__WORKING DATA__:
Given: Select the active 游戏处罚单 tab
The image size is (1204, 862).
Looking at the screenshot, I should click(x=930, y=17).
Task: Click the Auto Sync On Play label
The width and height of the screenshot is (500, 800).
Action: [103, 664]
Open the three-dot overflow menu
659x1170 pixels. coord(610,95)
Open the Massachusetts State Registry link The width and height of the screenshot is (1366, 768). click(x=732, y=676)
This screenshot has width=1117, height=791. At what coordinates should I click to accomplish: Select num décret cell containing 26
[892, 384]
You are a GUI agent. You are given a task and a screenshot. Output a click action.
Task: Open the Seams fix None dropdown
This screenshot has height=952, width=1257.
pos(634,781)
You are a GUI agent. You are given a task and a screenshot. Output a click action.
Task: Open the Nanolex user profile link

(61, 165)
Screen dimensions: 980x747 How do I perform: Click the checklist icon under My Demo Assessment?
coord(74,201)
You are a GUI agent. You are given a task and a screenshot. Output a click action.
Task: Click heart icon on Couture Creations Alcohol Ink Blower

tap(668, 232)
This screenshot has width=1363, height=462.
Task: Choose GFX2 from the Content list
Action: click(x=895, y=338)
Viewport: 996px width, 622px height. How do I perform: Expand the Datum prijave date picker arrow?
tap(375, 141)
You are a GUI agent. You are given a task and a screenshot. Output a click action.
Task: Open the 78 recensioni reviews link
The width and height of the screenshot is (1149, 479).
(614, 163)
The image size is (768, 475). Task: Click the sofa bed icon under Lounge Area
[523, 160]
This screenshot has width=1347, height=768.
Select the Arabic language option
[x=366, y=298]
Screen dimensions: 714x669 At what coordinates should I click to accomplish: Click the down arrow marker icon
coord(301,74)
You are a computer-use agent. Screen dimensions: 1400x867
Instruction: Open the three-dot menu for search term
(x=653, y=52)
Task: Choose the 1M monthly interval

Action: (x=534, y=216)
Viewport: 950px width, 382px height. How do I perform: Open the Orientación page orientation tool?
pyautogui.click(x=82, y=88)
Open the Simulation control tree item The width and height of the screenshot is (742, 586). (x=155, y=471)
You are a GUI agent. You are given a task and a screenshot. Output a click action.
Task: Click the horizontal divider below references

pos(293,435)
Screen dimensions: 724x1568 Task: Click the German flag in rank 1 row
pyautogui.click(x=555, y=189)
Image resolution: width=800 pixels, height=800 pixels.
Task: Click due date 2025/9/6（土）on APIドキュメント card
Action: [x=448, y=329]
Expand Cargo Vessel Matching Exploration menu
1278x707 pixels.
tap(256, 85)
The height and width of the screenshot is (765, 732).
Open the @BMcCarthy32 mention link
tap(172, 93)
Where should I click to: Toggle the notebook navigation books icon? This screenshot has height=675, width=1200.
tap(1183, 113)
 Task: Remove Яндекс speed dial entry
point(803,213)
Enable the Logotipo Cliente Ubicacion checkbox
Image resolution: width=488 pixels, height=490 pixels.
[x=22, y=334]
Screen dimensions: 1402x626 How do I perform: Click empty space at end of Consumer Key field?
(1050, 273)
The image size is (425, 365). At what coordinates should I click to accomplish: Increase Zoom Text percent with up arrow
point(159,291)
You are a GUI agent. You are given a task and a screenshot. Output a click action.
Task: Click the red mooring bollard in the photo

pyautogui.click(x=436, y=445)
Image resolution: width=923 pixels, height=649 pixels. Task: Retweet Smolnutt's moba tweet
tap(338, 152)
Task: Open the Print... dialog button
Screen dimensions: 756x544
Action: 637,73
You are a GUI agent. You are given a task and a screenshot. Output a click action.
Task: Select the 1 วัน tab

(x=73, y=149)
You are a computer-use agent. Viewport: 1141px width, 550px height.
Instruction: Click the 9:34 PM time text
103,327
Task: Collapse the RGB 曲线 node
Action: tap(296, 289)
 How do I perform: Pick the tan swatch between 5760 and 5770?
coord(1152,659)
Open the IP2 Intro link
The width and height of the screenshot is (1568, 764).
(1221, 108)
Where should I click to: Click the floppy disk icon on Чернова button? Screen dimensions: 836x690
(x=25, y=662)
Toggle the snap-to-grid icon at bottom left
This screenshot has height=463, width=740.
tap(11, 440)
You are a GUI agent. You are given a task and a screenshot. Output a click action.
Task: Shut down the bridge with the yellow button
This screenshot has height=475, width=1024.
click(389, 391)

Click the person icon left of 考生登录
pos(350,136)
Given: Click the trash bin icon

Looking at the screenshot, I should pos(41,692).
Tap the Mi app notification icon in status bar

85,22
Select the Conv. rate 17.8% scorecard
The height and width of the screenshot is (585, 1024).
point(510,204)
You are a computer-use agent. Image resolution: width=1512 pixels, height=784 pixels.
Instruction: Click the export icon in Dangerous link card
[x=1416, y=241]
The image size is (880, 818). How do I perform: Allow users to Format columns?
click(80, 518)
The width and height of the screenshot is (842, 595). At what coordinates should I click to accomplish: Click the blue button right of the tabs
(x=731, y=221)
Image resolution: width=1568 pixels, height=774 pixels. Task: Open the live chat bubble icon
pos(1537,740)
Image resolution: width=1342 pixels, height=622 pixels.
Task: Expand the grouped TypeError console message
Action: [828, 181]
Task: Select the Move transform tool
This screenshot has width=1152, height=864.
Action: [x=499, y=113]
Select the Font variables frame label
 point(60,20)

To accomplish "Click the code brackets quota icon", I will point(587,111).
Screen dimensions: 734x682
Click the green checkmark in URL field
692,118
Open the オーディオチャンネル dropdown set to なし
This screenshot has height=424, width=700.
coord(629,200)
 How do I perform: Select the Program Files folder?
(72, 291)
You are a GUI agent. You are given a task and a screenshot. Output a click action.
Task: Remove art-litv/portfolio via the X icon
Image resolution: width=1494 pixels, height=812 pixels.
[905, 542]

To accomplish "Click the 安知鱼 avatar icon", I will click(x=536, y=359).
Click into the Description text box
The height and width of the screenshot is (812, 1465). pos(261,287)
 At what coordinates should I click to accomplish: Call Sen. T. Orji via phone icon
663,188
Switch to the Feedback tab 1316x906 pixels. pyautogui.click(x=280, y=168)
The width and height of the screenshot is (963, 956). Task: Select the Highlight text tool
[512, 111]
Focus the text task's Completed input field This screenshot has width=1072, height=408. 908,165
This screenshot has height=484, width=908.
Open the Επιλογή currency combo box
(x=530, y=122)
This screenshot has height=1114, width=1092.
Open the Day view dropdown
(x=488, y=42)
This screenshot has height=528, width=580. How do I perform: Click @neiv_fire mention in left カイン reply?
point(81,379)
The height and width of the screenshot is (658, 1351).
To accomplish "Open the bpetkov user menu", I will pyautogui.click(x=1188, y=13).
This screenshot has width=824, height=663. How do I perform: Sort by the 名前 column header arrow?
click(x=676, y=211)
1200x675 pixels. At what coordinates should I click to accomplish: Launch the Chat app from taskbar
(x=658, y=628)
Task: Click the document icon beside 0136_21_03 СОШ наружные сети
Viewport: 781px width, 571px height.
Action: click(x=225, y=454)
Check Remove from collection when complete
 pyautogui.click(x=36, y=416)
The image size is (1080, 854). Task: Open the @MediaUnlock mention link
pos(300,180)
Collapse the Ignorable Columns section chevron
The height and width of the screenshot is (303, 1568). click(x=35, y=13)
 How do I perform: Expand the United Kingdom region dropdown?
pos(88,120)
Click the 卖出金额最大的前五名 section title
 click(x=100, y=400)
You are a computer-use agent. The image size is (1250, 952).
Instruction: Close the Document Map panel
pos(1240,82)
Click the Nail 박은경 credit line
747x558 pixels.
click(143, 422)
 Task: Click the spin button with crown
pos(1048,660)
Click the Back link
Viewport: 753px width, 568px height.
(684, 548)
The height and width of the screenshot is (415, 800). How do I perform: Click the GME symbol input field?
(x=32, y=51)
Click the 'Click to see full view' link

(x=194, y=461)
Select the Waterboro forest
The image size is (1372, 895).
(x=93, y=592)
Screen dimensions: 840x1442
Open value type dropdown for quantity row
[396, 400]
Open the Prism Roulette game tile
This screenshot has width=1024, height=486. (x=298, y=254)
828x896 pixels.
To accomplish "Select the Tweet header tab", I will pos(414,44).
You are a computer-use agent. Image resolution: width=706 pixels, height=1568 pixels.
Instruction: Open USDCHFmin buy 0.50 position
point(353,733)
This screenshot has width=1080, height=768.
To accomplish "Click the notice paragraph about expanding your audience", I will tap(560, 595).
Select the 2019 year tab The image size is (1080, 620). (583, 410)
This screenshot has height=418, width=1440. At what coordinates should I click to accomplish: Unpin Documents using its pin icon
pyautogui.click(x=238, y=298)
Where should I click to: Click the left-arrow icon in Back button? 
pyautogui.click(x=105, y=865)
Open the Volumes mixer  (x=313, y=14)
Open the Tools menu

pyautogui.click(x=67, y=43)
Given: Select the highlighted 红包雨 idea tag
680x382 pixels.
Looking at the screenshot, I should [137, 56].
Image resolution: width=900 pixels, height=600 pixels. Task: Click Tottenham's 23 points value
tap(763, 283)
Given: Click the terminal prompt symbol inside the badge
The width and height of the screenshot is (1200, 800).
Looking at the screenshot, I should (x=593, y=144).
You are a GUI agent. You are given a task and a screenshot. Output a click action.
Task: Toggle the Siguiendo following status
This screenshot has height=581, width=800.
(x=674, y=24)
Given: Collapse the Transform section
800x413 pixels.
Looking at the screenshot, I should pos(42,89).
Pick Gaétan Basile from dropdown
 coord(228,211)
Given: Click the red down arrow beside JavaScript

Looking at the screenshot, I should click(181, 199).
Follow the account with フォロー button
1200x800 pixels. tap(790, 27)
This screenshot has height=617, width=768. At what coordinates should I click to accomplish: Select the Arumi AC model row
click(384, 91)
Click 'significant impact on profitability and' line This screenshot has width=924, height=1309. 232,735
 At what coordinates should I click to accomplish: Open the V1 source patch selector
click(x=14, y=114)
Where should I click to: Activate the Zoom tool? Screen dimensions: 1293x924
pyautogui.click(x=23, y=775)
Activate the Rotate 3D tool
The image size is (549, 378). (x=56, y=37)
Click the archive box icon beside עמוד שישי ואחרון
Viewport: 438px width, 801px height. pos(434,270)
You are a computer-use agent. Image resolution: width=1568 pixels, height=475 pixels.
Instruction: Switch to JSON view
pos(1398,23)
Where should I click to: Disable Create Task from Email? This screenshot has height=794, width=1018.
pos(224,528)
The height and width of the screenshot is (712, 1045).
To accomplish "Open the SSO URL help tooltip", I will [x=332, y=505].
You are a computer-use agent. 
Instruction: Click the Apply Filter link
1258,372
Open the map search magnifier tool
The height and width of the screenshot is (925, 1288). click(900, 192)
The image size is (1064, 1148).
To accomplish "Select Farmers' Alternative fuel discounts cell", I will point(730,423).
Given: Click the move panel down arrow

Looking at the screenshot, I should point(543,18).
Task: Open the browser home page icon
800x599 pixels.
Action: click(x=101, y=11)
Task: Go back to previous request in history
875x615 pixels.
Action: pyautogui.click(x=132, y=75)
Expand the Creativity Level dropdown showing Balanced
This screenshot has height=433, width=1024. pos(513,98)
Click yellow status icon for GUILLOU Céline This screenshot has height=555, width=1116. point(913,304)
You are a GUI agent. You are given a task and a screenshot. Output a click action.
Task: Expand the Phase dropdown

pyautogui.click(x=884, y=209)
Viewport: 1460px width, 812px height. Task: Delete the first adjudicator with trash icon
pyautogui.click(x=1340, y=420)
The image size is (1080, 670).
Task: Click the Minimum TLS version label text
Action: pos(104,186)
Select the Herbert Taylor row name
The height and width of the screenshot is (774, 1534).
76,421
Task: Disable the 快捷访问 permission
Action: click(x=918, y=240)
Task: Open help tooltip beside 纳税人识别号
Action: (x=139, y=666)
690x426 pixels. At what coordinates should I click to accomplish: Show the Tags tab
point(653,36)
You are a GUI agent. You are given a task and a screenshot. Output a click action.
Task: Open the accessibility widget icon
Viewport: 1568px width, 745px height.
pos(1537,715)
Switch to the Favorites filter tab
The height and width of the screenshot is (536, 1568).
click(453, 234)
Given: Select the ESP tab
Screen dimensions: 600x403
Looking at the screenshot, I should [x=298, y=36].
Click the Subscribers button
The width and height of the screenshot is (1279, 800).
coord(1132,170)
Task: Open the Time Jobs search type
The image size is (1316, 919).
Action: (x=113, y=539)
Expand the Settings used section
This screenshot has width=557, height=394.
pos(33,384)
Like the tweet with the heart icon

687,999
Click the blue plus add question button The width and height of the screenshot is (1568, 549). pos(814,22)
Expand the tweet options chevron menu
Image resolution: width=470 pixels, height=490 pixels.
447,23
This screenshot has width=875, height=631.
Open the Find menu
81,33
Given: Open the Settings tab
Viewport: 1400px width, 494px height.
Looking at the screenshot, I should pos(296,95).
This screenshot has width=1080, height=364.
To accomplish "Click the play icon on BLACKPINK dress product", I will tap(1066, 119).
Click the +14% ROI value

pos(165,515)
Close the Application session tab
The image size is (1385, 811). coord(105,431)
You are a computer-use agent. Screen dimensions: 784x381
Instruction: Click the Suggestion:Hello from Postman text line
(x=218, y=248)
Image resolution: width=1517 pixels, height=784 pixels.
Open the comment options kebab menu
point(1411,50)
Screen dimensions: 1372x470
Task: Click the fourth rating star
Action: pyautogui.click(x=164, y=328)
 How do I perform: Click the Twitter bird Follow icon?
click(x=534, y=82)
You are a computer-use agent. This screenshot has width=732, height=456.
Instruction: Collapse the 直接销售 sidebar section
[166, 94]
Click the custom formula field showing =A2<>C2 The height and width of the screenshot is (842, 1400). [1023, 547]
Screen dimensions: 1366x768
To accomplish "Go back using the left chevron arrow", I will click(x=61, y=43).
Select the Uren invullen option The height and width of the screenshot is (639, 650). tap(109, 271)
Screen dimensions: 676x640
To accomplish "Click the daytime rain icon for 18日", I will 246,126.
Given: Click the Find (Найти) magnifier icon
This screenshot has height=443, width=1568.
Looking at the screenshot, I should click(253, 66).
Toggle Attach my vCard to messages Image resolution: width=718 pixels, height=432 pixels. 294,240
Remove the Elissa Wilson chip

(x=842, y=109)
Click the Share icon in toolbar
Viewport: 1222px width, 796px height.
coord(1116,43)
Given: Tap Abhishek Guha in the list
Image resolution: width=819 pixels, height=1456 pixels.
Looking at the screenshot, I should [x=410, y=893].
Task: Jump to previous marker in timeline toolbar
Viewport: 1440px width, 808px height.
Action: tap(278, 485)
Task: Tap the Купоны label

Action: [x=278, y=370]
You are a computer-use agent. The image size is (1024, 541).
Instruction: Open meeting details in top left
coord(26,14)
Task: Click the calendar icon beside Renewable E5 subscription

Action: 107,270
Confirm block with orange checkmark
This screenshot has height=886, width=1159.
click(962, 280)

__REQUIRED WORK__: Please return only the lines above, starting at the line that has "Screen dimensions: 676x640" and ending at the line that has "You are a computer-use agent. The image size is (1024, 541).", keeping both and leaving each one unchanged.

__RESULT__:
Screen dimensions: 676x640
To accomplish "Click the daytime rain icon for 18日", I will 246,126.
Given: Click the Find (Найти) magnifier icon
This screenshot has height=443, width=1568.
Looking at the screenshot, I should click(253, 66).
Toggle Attach my vCard to messages Image resolution: width=718 pixels, height=432 pixels. 294,240
Remove the Elissa Wilson chip

(x=842, y=109)
Click the Share icon in toolbar
Viewport: 1222px width, 796px height.
coord(1116,43)
Given: Tap Abhishek Guha in the list
Image resolution: width=819 pixels, height=1456 pixels.
Looking at the screenshot, I should [x=410, y=893].
Task: Jump to previous marker in timeline toolbar
Viewport: 1440px width, 808px height.
Action: tap(278, 485)
Task: Tap the Купоны label

Action: [x=278, y=370]
You are a computer-use agent. The image size is (1024, 541).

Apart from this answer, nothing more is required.